FIRST READ: 'Unholy Night' by Seth Grahame-Smith
He rode his camel across the desert valley, kicking its sides like mad, his eyes the only things visible through the shemagh he wore to fight off the sun and the odor of the beast beneath him. Two overstuffed saddlebags hung off either side of his animal,and a saber hung from his belt, swinging wildly as they galloped along, kicking up the desert behind them. Balthazar turned back to see how close his pursuers were, but all he saw was the Cloud. The same, massive, relentless cloud that had been chasing him since Tel Arad.
The cloud that made it impossible to tell how many men were after him.
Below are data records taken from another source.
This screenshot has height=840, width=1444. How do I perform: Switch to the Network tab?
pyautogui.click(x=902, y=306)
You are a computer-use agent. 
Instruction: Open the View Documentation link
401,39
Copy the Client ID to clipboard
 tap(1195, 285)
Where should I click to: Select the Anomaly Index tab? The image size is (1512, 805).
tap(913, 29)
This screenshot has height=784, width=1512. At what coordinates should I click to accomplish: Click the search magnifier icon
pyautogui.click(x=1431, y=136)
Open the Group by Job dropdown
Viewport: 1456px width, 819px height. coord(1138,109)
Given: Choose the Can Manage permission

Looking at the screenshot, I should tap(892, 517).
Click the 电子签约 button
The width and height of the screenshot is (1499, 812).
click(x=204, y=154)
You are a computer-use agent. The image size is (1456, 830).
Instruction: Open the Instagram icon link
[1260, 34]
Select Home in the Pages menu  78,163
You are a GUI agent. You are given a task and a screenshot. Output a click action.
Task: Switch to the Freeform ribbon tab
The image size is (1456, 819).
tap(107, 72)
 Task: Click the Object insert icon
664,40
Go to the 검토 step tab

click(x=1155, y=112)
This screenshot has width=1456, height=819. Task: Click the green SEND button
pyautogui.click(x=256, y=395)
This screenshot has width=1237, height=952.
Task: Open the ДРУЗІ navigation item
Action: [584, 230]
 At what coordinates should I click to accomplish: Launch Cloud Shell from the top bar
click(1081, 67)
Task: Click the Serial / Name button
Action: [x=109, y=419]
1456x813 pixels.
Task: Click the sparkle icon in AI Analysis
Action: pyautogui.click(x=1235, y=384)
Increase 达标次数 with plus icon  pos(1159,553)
Dozens? Hundreds? There was no way to know. It was, at present, a cloud of undetermined wrath.
From the direction of that cloud there came a faint whistling, almost like the movement of wind through a ravine. At first it was just a single note, its pitch bending steadily lower and growing louder with each second. This note was joined by another and another, until the air behind Balthazar’s head was a chorus of faint whistles—each of them starting soprano and tilting tenor as they grew louder, closer. Just as Balthazar realized what they were, the arrows began to strike the earth behind him.
They’re shooting from horseback, he thought.
None of the arrows had come close enough to cause concern. Balthazar wasn’t surprised. Any experienced archer knew that firing an arrow from a galloping horse was akin to saying a prayer with a bow. Even at twenty yards, you had little chance of hitting your target. From this distance, it was hopeless—a sign of either desperation or anger. Balthazar didn’t think the Judeans were desperate. They were furious, and they were going to take that fury out on his skull if they caught up to him. After all, the untold legions in that cloud weren’t just chasing the thief who’d made off with a fortune of stolen goods, and they weren’t after the murderer who’d killed a handful of their comrades...
They were trying to catch “the Antioch Ghost.”